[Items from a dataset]

────────────────────

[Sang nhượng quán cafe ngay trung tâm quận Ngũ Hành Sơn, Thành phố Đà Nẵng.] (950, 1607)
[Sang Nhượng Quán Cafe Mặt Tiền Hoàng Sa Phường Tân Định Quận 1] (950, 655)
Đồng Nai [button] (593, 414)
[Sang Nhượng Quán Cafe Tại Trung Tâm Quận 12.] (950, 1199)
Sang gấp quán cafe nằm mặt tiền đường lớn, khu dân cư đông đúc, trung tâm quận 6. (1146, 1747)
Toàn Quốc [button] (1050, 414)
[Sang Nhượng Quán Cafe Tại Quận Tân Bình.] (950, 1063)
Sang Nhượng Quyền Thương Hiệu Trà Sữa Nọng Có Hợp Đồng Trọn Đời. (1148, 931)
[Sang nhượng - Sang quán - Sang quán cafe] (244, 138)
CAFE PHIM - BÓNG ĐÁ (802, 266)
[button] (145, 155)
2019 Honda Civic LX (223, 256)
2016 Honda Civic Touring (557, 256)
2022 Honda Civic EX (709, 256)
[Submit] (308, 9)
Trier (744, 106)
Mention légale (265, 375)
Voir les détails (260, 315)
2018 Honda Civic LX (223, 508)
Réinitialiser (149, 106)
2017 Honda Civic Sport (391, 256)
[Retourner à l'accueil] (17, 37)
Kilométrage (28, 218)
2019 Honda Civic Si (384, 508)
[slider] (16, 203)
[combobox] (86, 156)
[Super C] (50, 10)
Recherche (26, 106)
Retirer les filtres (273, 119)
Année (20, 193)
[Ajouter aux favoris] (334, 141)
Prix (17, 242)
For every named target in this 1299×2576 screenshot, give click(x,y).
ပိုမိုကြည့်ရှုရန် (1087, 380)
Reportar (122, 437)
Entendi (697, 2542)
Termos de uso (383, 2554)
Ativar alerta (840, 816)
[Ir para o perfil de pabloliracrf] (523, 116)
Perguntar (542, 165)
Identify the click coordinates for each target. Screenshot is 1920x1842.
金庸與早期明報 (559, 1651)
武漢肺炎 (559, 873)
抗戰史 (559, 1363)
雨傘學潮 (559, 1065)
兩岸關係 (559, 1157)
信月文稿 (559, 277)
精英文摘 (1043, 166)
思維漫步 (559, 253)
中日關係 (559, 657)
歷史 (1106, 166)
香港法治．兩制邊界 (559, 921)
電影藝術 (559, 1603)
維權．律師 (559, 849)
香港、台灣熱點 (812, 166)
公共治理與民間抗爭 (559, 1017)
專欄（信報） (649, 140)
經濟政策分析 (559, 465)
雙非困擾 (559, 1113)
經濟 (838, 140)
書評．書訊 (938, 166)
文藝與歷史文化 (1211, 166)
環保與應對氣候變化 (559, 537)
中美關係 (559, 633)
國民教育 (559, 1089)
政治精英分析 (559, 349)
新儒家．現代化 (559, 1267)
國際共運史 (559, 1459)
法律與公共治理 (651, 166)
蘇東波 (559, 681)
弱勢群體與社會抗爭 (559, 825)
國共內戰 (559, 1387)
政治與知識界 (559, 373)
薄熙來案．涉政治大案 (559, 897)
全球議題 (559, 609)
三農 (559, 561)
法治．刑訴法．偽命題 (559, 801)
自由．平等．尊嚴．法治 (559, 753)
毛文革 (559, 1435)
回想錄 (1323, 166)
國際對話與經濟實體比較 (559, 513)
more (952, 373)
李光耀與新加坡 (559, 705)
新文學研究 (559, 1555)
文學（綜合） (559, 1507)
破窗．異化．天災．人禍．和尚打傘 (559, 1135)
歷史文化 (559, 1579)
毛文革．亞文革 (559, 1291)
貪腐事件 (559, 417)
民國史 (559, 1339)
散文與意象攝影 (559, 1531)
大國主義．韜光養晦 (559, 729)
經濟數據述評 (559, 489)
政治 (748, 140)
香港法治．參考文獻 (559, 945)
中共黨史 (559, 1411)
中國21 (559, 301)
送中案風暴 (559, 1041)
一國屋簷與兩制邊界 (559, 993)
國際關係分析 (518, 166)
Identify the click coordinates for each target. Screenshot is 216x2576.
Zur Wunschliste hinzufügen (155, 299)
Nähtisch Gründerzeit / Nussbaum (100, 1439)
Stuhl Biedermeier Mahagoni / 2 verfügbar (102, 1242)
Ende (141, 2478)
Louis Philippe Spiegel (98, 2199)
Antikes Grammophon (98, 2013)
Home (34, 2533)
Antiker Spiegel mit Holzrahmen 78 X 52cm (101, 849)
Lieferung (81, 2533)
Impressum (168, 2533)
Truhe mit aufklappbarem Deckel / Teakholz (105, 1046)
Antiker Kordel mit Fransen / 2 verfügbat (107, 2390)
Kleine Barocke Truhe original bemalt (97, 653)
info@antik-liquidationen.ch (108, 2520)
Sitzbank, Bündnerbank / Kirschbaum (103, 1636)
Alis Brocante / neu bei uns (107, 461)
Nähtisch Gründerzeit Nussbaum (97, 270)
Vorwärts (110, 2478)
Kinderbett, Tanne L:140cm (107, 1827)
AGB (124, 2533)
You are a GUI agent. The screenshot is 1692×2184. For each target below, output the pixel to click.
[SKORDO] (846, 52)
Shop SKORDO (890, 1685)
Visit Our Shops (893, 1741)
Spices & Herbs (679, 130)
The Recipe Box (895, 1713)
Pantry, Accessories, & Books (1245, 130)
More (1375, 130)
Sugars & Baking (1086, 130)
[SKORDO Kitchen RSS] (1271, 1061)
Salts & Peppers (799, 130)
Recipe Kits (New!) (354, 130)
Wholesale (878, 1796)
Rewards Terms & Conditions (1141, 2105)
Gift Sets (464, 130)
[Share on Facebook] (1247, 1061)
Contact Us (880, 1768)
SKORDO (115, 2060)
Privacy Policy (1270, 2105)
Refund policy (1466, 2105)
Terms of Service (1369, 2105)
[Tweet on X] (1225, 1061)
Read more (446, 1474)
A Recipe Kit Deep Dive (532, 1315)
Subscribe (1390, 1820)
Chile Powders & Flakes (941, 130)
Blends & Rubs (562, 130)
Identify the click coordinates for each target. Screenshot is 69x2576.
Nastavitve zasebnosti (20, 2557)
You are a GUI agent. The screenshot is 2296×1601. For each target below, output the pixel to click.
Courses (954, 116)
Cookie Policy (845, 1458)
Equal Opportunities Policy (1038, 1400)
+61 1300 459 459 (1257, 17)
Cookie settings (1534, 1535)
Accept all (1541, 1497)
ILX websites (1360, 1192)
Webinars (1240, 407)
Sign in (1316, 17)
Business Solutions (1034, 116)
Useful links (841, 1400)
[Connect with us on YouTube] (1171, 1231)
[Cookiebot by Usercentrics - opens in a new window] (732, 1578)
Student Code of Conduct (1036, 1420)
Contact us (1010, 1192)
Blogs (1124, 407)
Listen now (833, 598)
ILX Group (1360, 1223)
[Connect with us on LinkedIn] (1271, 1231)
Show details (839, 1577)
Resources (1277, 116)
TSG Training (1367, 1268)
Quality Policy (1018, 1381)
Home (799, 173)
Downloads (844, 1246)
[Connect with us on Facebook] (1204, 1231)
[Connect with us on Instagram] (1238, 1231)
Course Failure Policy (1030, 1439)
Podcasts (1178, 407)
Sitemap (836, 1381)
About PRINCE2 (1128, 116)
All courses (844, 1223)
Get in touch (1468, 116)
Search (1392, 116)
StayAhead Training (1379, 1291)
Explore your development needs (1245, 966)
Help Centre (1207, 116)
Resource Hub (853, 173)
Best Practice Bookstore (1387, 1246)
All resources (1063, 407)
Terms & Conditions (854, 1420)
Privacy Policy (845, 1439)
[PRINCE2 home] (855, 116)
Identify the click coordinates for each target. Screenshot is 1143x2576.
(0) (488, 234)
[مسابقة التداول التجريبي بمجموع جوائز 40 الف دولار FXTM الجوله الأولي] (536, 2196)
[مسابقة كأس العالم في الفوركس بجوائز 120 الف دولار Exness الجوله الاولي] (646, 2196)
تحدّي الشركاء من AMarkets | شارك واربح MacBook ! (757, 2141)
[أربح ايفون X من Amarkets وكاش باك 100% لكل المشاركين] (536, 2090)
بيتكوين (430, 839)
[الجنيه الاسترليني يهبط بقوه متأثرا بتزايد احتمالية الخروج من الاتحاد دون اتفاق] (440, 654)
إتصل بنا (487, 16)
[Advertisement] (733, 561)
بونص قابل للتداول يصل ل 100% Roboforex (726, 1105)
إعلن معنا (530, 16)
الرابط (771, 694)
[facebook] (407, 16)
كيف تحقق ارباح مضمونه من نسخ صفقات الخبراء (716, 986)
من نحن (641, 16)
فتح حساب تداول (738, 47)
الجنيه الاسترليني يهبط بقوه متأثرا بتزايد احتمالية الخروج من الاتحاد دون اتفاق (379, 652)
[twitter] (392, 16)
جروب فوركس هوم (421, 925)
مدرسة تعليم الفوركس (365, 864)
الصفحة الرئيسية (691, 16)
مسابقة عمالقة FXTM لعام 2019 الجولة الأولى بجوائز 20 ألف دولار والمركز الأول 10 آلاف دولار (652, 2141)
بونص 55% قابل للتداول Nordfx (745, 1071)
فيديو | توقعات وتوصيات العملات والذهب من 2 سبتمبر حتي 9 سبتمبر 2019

────────────────────

— WHAT THE EXERCISE ASKS —
Print exactly the lines above from the one with "Alis Brocante / neu bei uns (107, 461)" to the one with "Gift Sets (464, 130)", including both.

— SOLVED EXERCISE —
Alis Brocante / neu bei uns (107, 461)
Nähtisch Gründerzeit Nussbaum (97, 270)
Vorwärts (110, 2478)
Kinderbett, Tanne L:140cm (107, 1827)
AGB (124, 2533)
You are a GUI agent. The screenshot is 1692×2184. For each target below, output the pixel to click.
[SKORDO] (846, 52)
Shop SKORDO (890, 1685)
Visit Our Shops (893, 1741)
Spices & Herbs (679, 130)
The Recipe Box (895, 1713)
Pantry, Accessories, & Books (1245, 130)
More (1375, 130)
Sugars & Baking (1086, 130)
[SKORDO Kitchen RSS] (1271, 1061)
Salts & Peppers (799, 130)
Recipe Kits (New!) (354, 130)
Wholesale (878, 1796)
Rewards Terms & Conditions (1141, 2105)
Gift Sets (464, 130)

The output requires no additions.